This work addresses the lack of formal security guarantees in existing covert communication systems (HCS), whose undetectability is often evaluated under ad hoc experimental setups and implicit adversarial assumptions. The authors formally define undetectability as the statistical indistinguishability between the observable execution traces of a system with and without covert communication. To enable rigorous analysis, they develop Maude-HCS, an executable modeling and verification framework based on the Maude language. Integrating Monte Carlo sampling, Kullback–Leibler divergence estimation, and statistical hypothesis testing, Maude-HCS supports verifiable security evaluation of complex HCS designs. Experimental validation on tunnel-based HCS instances demonstrates strong alignment between model predictions and measurements from a physical testbed, effectively quantifying the trade-offs among protocol configuration, background traffic, packet loss, and their collective impact on both undetectability and performance.

Hidden communication systems (HCS) embed covert messages within ordinary network activity to hide the presence of communication.
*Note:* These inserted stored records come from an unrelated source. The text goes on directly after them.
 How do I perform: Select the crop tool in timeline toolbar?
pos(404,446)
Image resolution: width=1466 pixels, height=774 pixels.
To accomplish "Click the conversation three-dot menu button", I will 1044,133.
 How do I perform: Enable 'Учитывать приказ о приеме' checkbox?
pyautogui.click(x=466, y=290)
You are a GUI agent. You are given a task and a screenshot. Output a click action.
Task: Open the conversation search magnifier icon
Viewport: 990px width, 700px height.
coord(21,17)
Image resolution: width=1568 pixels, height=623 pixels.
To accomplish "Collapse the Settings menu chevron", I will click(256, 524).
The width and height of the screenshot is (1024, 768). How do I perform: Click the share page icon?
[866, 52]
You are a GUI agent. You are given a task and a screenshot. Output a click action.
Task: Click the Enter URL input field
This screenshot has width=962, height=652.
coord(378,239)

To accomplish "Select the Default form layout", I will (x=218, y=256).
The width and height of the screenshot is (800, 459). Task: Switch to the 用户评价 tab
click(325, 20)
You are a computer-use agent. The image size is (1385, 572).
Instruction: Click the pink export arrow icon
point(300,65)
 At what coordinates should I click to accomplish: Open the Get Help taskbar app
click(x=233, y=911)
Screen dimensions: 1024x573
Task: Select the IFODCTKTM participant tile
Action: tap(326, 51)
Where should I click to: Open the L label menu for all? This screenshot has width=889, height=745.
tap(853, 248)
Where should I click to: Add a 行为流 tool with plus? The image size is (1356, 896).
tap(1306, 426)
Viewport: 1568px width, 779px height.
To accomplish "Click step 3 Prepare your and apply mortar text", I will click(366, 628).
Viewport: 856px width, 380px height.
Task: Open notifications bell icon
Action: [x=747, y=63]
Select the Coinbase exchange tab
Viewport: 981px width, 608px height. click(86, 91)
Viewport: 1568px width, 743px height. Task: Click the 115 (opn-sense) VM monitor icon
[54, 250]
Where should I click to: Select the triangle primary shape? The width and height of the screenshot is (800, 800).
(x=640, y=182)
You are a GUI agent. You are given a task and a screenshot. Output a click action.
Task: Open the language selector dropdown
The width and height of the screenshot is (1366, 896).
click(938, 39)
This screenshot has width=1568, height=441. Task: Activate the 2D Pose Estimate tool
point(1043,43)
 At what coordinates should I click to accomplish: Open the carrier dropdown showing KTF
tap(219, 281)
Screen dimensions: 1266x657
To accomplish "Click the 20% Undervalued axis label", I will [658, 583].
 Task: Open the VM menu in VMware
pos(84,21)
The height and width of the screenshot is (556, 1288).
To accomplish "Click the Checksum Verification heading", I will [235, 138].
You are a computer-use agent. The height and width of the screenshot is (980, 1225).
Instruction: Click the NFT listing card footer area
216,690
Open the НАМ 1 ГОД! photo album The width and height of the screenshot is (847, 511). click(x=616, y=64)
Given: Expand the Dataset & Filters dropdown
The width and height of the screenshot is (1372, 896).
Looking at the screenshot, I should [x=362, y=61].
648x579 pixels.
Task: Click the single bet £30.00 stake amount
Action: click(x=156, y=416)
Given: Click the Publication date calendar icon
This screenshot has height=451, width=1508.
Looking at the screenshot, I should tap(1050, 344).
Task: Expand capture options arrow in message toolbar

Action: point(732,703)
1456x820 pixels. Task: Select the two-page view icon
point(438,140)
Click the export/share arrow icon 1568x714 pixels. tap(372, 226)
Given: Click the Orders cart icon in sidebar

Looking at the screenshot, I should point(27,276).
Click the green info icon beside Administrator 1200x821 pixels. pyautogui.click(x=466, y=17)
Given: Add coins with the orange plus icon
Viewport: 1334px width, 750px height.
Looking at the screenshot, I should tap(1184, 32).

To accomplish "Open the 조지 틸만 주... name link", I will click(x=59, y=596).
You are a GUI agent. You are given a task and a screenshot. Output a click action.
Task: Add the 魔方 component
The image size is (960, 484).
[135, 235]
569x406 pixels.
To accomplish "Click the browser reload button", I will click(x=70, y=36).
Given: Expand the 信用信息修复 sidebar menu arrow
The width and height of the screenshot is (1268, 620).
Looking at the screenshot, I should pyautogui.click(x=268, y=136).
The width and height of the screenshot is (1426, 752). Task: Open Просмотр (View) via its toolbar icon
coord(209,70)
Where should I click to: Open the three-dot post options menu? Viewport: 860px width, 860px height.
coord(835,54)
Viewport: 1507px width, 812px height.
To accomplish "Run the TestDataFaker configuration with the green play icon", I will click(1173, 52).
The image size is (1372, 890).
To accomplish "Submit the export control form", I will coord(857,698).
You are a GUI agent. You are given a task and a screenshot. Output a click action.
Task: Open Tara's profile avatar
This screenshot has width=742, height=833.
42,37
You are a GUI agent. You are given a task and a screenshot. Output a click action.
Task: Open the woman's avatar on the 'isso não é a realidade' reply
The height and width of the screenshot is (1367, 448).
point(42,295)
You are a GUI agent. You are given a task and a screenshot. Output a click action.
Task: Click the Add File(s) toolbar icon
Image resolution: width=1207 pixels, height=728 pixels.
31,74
In practice, the undetectability of an HCS is typically evaluated using ad hoc traffic statistics or specific detectors, making security claims tightly coupled to experimental setups and implicit adversarial assumptions. In this work, we formalize undetectability as the statistical indistinguishability of observable execution traces under two deployments: a baseline system without hidden communication and an HCS deployment carrying covert traffic. Undetectability is expressed as a bound on a quantitative measure of distance between the trace distributions induced by these two executions. We develop Maude-HCS, an executable modeling and analysis framework that provides a principled and executable foundation for reasoning about undetectability-performance tradeoffs in complex HCS designs. Maude-HCS allows designers to specify protocol behavior, adversary observables, and environmental assumptions, and to generate Monte Carlo samples from the induced trace distributions. We show that Maude-HCS can be used to audit claims of undetectability by estimating the true and false positive rates of a statistical test and converting these estimates into lower bounds on undetectability measures such as KL divergence. This enables systematic evaluation of detectability and its tradeoffs with performance under explicitly stated modeling assumptions. Finally, we evaluate Maude-HCS on tunneling-based HCS instantiations and validate model predictions against measurements from a physical testbed. For passive adversaries observing timing and traffic statistics, we quantify how undetectability and performance vary with protocol configuration, background traffic, and network loss, and demonstrate strong semantic alignment between model-based guarantees and empirical results.